4C-Seq data on resting and activated, control, and Med1-deficient B cells were submitted to the Gene Expression Omnibus (accession number GSE62969).
Online supplemental material
Table S1 includes statistics for ChIP-qPCR (Fig. 1). Table S2 lists antibodies used in this study. Table S3 lists primers and probes used in this study.
We thank members of the Reina-San-Martin laboratory for discussions, E. Soutoglou, T. Sexton, and A. Ramiro for comments on the manuscript, C. Ebel for assistance with cell sorting, M. Gendron for animal care, M. Reth for Mb1Cre mice, and the New York University Medical Center genome technology center for their contributions to this work.

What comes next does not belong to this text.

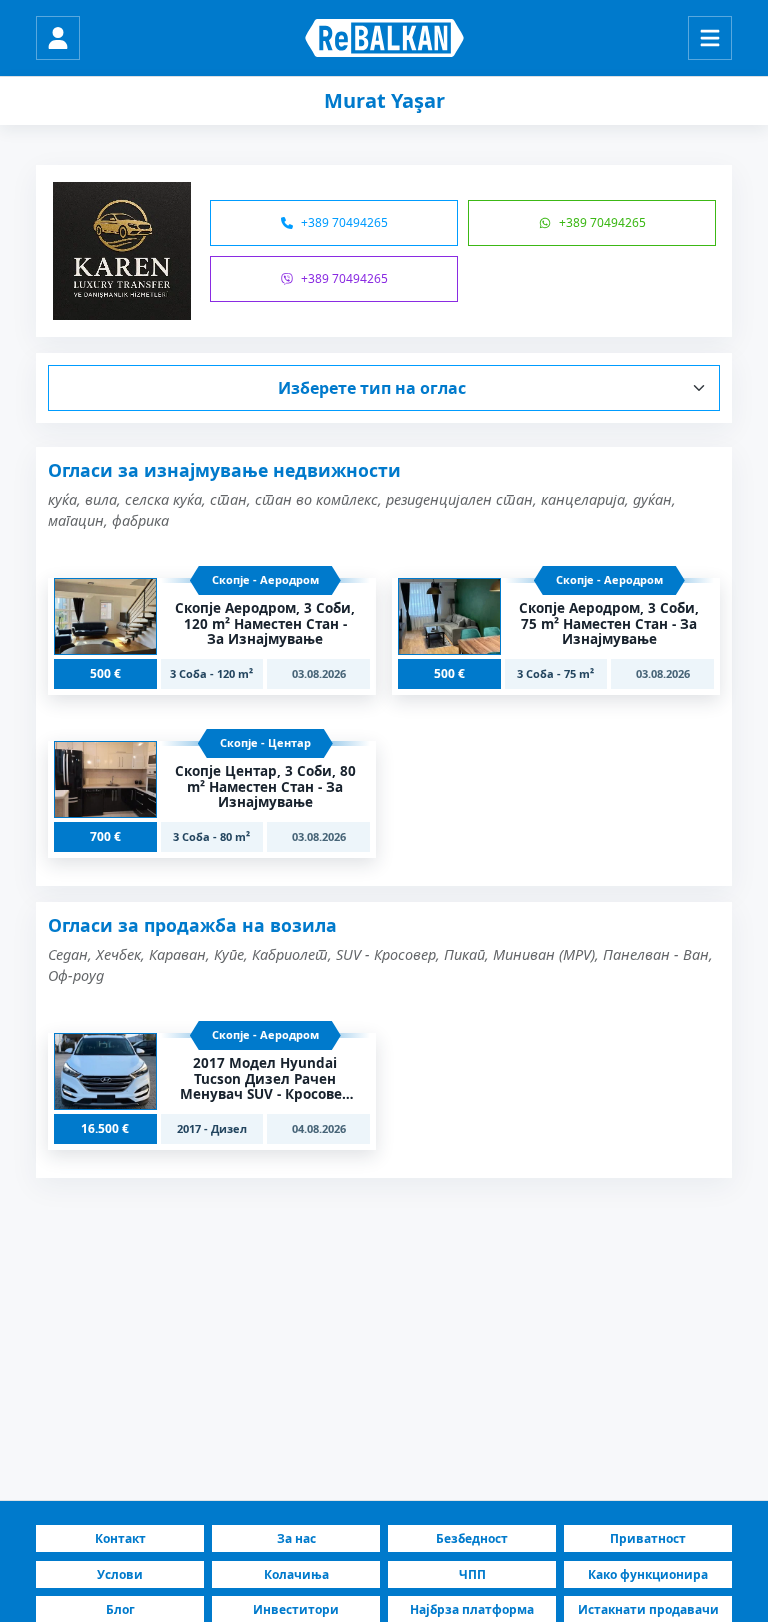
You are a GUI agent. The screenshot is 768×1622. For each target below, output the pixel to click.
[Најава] (58, 38)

This work was supported by grants to B. Reina-San-Martin from the Agence Nationale pour la Recherche (ANR-Blanc) and the Association for Research on Cancer Foundation (Programme ARC). A.-S. Thomas-Claudepierre was supported by the Ministère de l'Enseignement Supérieur et de la Recherche and the Association for Research on Cancer Foundation. P.P. Rocha is supported by an American Society of Hematology fellowship. J.A. Skok is supported by National Institutes of Health grant R01 GM086852. J.A. Skok and R. Bonneau are supported by National Institutes of Health grant R01GM112192. This study was supported by the grant ANR-10-LABX-0030-INRT, a French State fund managed by the Agence Nationale de la Recherche under the program Investissements d'Avenir labeled ANR-10-IDEX-0002-02.
The authors declare no competing financial interests.